The body of the Buddha is my body and yours. "Yours" includes human and nonhuman, sentient and non-sentient-individually and collectively. "All beings by nature are Buddha," Hakuin Ekaku says in his "Song of Zazen," "... This very body is the Buddha."
There is nothing that is not the Buddha body. In the Mahayana tradition, it is said that the historical Buddha, Shākyamuni, resolved his questions about suffering in the world and exclaimed, "Wonderful, wonderful! Now I see that all beings have the wisdom and virtue of Buddha. They cannot testify to that fact because of their delusions and preoccupations."
With this statement we have definition. All beings are the Buddha, but they cannot say so. It is not that people would rather say that they are Christian or atheist or whatever—they cannot acknowledge what is called Buddhahood: the emptiness, oneness, and uniqueness of their perceptions and all they perceive. They cannot acknowledge that delusions and preoccupations create suffering, yet have no substance.
The two elements of Shākyamuni's statement, the nature of beings and their inability to formulate that nature, are the foundation of Buddhist experience, practice and philosophy. Experience is the realization, by each according to individual capacity, of the truth Shākyamuni expressed. Practice is the way of realization, and philosophy is its post hoc formulation. I begin with the philosophy:
The three elements of Buddhahood: emptiness, oneness, and uniqueness, are the so-called "Three Bodies of the Buddha," the Dharmakāya, the Sambhogakāya, and the Nirmānakāya. All beings have these three qualities, as do all communities of beings, even the largest community, the universe itself.

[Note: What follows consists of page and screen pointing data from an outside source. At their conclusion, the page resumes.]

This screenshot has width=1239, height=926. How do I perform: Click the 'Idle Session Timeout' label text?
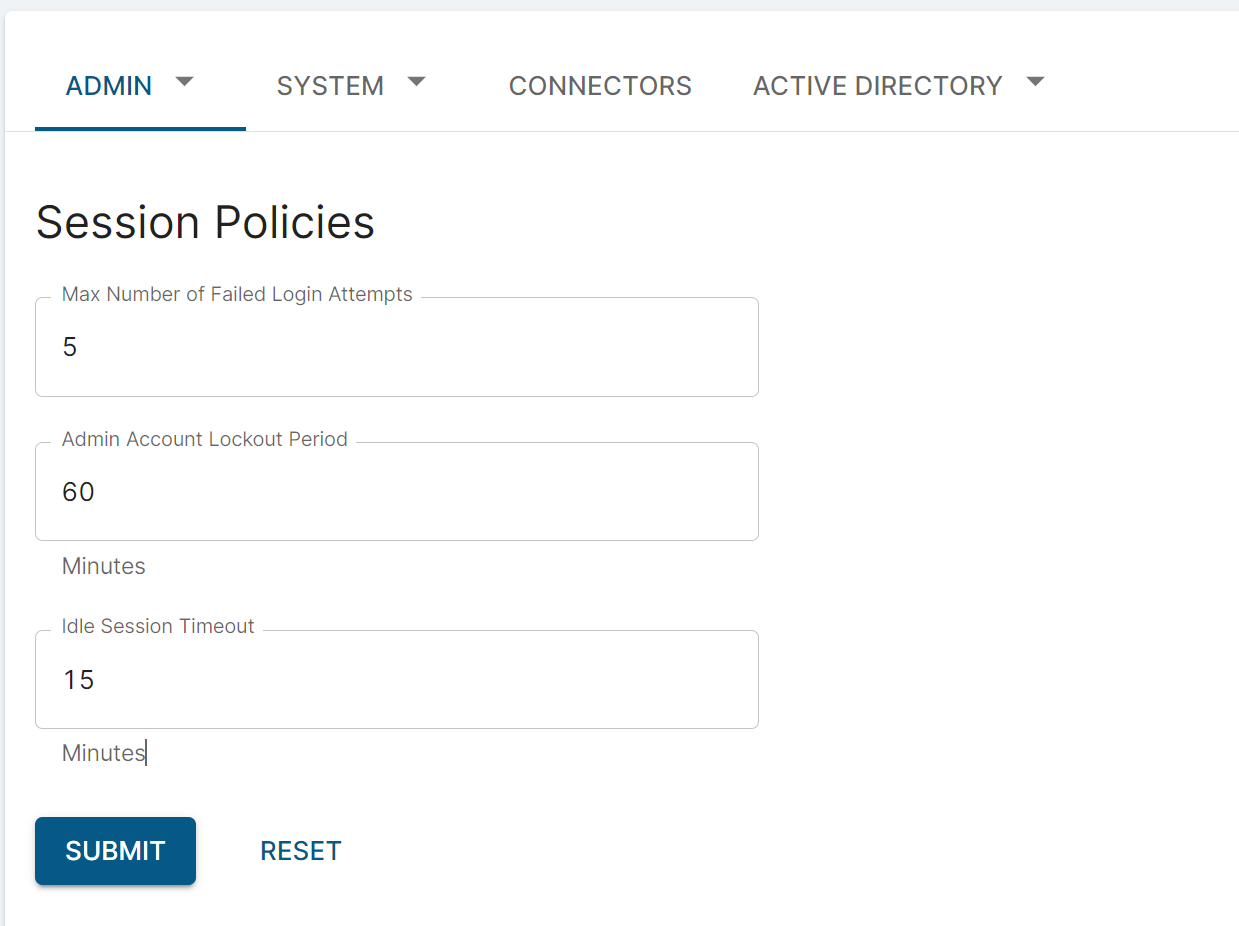tap(158, 626)
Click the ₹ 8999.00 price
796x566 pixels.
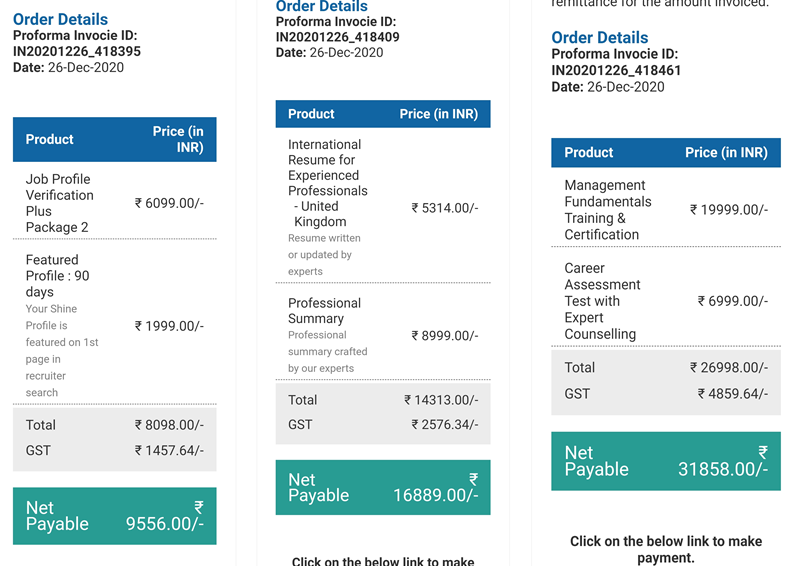click(x=445, y=336)
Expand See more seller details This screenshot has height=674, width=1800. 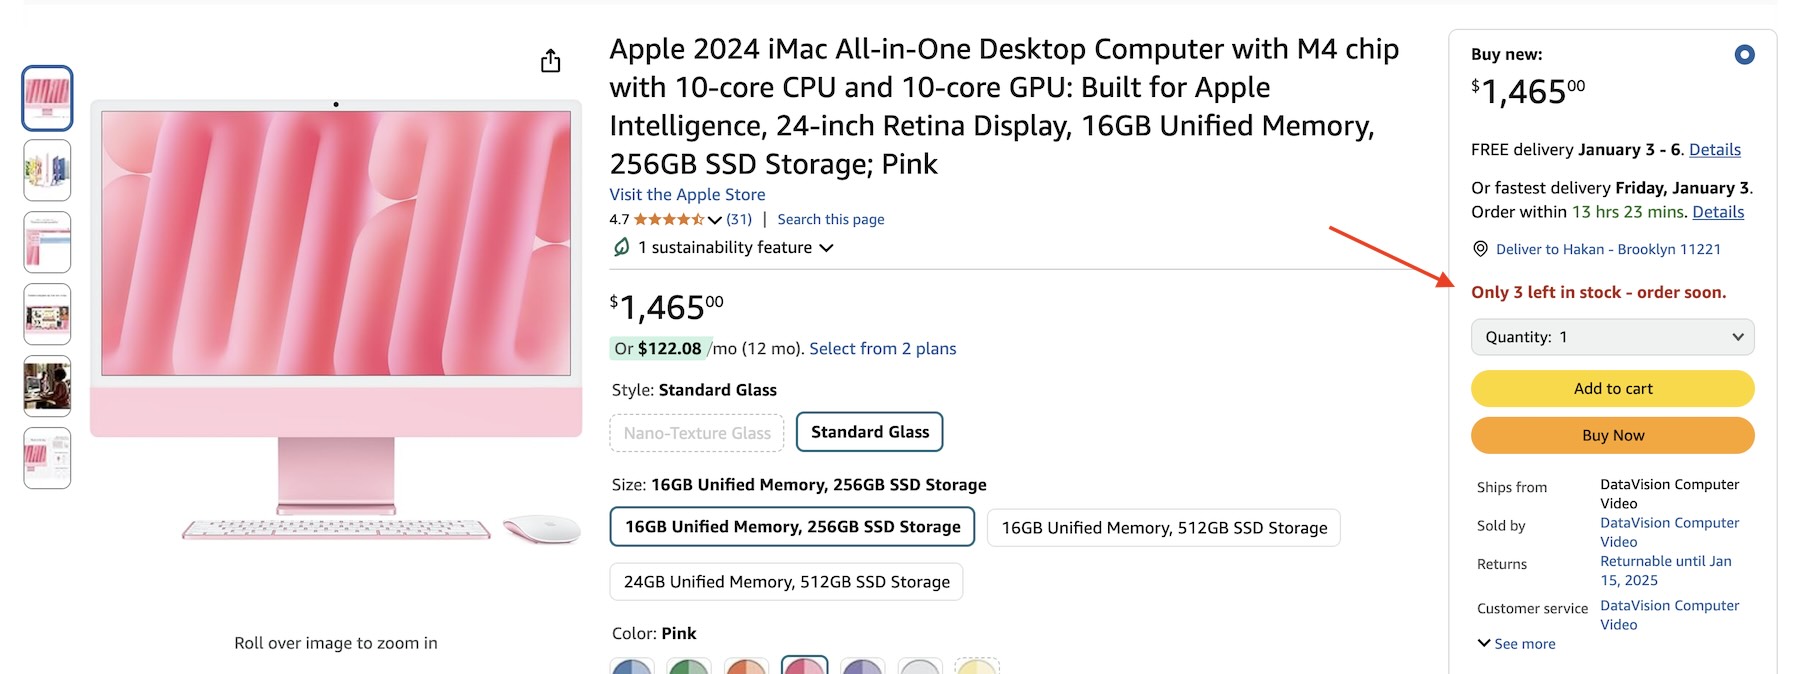1516,644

The Dharmakāya is the "Pure and Clear Law Body." "Law," the etymological meaning of "Dharma" in Sanskrit, refers to the nature of things, animate and inanimate.
In this context, the term refers to the infinite, fathomless void, charged with possibilities, that produces, infuses, and indeed is the "material" of all bodies. According to some Buddhists, one's body is only momentarily substantial. In the Zen view, and of the Mahayana School generally, it has no substance, even for a moment
Complementary to this emptiness, the Sambhogakāya is the body of fullness, or oneness, exemplified by the "Net of Indra" in Hua-yen philosophy. The whole universe is a vast, multi- dimensional net, with each point of the net a jewel that perfectly reflects and contains all other jewels. "Your body is not your body, but is a constituent of all bodies." The Sambhogakāya is known as the "Body of Bliss," a name that expresses the delight of freedom from the "small self" and oneness with all beings.

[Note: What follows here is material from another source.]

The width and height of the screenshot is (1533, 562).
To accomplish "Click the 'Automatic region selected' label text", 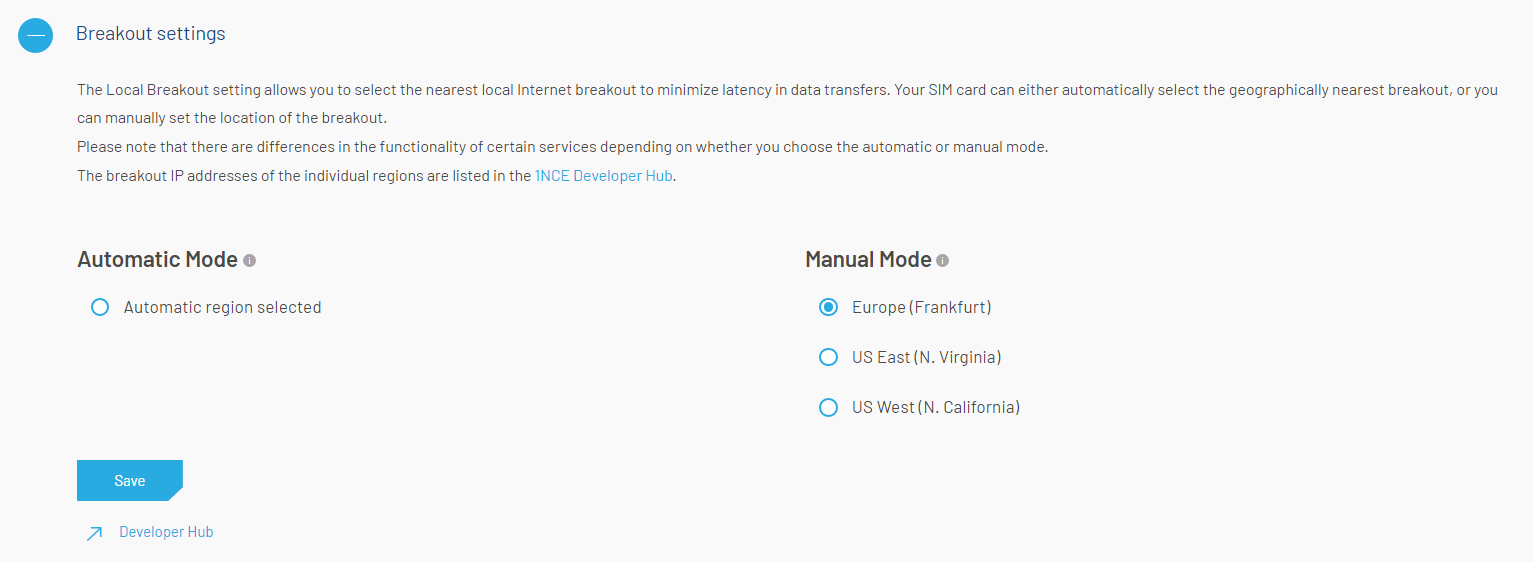I will coord(222,308).
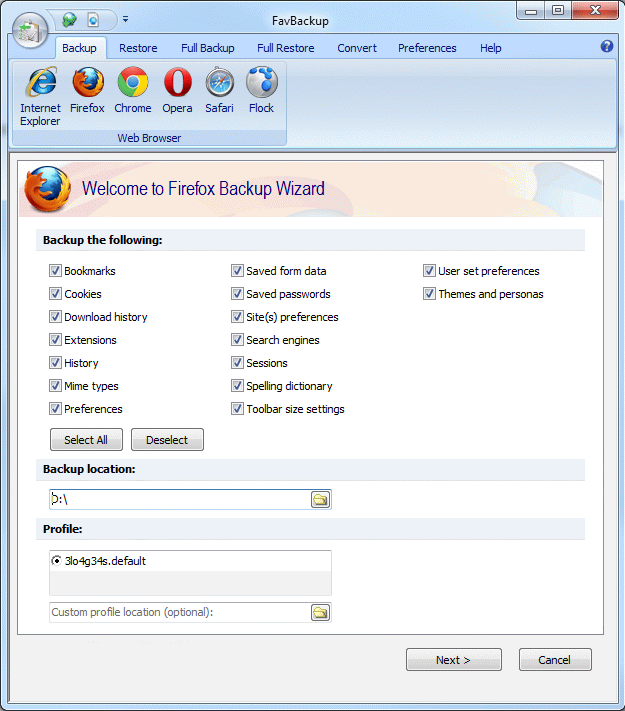This screenshot has height=711, width=625.
Task: Expand the quick access toolbar dropdown arrow
Action: [126, 19]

Finally, there is the aspect of uniqueness. The Nirmānakāya is exemplified by Shākyamuni Buddha in the archetypal pantheon of the Three Bodies (the other two Bodies have their Buddhas too). Shākyamuni is surely a prime example of uniqueness, but so am I. So is each "I." The earthworm and the nettle are individual; no other being will ever appear like this particular earthworm, this particular nettle.
Each of the Three Bodies is qualified and made possible by the other two. The potent void is the source and essence of being in its fullness and oneness. Uniqueness gives interpenetration its dynamism—without it, there would be no Chinese, distinguished from Norwegian, to be one with the Norwegian. And if in essence all things were not empty, then skins would be barriers, and unity would not be possible.
The Three Bodies of the Buddha are implicit in Shākyamuni's teaching, but it was his successors who formulated them, sometimes without being clear that work is necessary to realize them, and work is necessary to maintain and deepen that realization. Without practice philosophy is superstition. When he was very young, Dōgen Kigen looked at just one side of Shākyamuni's statement about all beings, and asked why he should train at all, since he was already intrinsically Buddha. This is like suggesting that one can harvest without first preparing the ground, and then planting and cultivating.